4. A method according to claim 3, wherein the loss function of an input sample in the enhancement data set is an average of the loss functions of each output sequence when training a pre-training model using the enhancement data set.

5. The text generation device based on entity description is characterized by comprising an acquisition module, a path generation module, a path screening module and a pruning module, wherein,

The acquisition module is used for acquiring a set to be processed of the target information extraction task;

The path generation module is used for reasoning the set to be processed by using a pre-trained text generation model, and decoding a reasoning result by applying beam search to obtain all possible paths, wherein the text generation model is generated by training the pre-trained model by using a corresponding training set according to the target information extraction task;

The path screening module is used for screening all the possible paths according to probability to obtain candidate paths;

And the pruning module is used for pruning the candidate paths according to the type of the target information extraction task to obtain target information.
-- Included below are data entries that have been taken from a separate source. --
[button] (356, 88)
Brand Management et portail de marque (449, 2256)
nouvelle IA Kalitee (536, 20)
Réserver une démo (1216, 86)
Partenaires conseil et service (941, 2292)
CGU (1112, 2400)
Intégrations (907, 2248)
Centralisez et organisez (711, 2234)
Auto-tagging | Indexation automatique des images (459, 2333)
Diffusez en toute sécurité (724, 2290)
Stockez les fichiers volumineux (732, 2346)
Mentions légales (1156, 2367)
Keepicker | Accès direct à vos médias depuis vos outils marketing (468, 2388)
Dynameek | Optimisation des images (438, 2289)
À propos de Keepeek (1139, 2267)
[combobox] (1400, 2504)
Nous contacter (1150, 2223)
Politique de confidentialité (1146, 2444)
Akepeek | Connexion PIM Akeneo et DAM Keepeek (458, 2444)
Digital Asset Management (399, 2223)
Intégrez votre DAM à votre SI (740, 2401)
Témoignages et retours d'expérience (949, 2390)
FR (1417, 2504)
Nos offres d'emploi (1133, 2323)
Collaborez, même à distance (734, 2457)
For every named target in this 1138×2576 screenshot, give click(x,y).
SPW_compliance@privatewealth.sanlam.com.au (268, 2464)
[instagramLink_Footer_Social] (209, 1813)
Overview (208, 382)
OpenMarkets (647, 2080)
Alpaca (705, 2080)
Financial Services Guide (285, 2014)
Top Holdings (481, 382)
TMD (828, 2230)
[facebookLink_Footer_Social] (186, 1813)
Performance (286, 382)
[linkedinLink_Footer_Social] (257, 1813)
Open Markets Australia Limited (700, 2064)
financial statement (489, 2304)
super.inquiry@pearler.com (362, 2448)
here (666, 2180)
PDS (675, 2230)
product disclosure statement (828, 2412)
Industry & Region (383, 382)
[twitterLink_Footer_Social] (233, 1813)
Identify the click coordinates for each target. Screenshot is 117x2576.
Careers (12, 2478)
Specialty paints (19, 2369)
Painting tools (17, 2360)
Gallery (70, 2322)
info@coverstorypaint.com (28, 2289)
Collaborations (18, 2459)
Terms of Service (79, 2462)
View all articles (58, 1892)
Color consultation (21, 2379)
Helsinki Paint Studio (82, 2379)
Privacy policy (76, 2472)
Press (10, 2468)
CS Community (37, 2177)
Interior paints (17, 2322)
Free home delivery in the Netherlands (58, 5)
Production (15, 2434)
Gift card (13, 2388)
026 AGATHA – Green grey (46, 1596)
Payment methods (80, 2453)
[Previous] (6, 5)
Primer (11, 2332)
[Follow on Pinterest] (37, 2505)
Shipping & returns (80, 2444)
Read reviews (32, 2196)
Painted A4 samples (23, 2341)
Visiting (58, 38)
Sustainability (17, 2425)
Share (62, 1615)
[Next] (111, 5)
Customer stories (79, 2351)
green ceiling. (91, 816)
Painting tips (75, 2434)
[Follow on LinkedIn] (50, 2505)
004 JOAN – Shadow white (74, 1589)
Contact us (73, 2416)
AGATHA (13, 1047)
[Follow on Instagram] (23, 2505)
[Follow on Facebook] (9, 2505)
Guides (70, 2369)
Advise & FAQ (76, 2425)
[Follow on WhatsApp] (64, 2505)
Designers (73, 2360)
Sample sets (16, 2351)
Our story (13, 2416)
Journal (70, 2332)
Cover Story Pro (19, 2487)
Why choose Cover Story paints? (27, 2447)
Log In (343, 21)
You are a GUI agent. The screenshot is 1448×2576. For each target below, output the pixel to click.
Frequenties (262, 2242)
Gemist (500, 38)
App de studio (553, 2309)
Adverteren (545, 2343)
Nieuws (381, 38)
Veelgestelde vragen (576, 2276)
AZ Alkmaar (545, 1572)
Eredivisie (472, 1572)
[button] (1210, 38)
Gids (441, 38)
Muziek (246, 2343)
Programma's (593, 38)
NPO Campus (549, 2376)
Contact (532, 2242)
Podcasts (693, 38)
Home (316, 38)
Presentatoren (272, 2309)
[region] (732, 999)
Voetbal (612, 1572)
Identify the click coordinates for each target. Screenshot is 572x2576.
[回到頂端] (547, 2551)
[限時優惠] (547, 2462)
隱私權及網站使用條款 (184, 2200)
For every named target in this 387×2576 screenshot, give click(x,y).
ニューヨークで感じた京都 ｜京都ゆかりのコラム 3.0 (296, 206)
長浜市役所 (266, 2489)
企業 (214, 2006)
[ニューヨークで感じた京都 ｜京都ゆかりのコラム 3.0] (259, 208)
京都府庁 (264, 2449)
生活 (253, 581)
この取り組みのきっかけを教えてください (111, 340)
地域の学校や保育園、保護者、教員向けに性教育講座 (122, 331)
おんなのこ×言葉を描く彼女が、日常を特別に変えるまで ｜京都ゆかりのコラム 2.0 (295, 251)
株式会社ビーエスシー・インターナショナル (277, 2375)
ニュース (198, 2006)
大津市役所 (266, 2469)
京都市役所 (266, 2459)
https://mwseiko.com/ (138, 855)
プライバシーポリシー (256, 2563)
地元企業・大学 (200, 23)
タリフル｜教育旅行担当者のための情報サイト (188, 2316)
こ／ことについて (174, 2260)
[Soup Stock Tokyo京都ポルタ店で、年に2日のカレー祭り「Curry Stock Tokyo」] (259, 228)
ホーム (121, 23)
6. The apparatus of claim 5, further comprising a text generation model training module, in particular for:

7. The apparatus of claim 6, wherein the constructing an enhanced data set comprises:

Acquiring a training set corresponding to a target task;

preprocessing the set to be processed and the training set to generate positive samples, wherein each text in the training set corresponds to one output tuple, and the number of the positive samples is the same as the number of the output tuples;

8. The apparatus of claim 7, wherein the loss function for one input sample in the enhancement data set is an average of the loss functions for each output sequence when training a pre-training model using the enhancement data set.